GOAL OF THE EXERCISE: Could you repeat, word for word, every line from the one containing "850x822 pixels." through the final line of the records below, and nothing else?

•••

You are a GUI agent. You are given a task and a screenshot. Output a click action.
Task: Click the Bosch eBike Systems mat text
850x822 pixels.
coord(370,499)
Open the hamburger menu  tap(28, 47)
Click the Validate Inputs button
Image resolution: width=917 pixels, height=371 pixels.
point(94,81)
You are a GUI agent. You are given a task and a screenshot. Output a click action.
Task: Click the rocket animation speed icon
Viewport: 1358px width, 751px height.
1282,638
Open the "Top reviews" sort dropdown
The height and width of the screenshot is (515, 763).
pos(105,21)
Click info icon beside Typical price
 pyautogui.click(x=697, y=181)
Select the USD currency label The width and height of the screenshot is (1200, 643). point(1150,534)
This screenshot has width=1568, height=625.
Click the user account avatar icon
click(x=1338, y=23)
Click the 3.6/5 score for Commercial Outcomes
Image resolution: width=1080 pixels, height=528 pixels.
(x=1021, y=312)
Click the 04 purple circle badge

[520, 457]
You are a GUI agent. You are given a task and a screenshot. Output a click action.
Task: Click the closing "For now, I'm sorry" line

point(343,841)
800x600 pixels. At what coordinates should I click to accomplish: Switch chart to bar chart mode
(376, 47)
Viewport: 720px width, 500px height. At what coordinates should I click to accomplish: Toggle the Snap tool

•••

EXERCISE RESPONSE:
850x822 pixels.
coord(370,499)
Open the hamburger menu  tap(28, 47)
Click the Validate Inputs button
Image resolution: width=917 pixels, height=371 pixels.
point(94,81)
You are a GUI agent. You are given a task and a screenshot. Output a click action.
Task: Click the rocket animation speed icon
Viewport: 1358px width, 751px height.
1282,638
Open the "Top reviews" sort dropdown
The height and width of the screenshot is (515, 763).
pos(105,21)
Click info icon beside Typical price
 pyautogui.click(x=697, y=181)
Select the USD currency label The width and height of the screenshot is (1200, 643). point(1150,534)
This screenshot has width=1568, height=625.
Click the user account avatar icon
click(x=1338, y=23)
Click the 3.6/5 score for Commercial Outcomes
Image resolution: width=1080 pixels, height=528 pixels.
(x=1021, y=312)
Click the 04 purple circle badge

[520, 457]
You are a GUI agent. You are given a task and a screenshot. Output a click action.
Task: Click the closing "For now, I'm sorry" line

point(343,841)
800x600 pixels. At what coordinates should I click to accomplish: Switch chart to bar chart mode
(376, 47)
Viewport: 720px width, 500px height. At what coordinates should I click to accomplish: Toggle the Snap tool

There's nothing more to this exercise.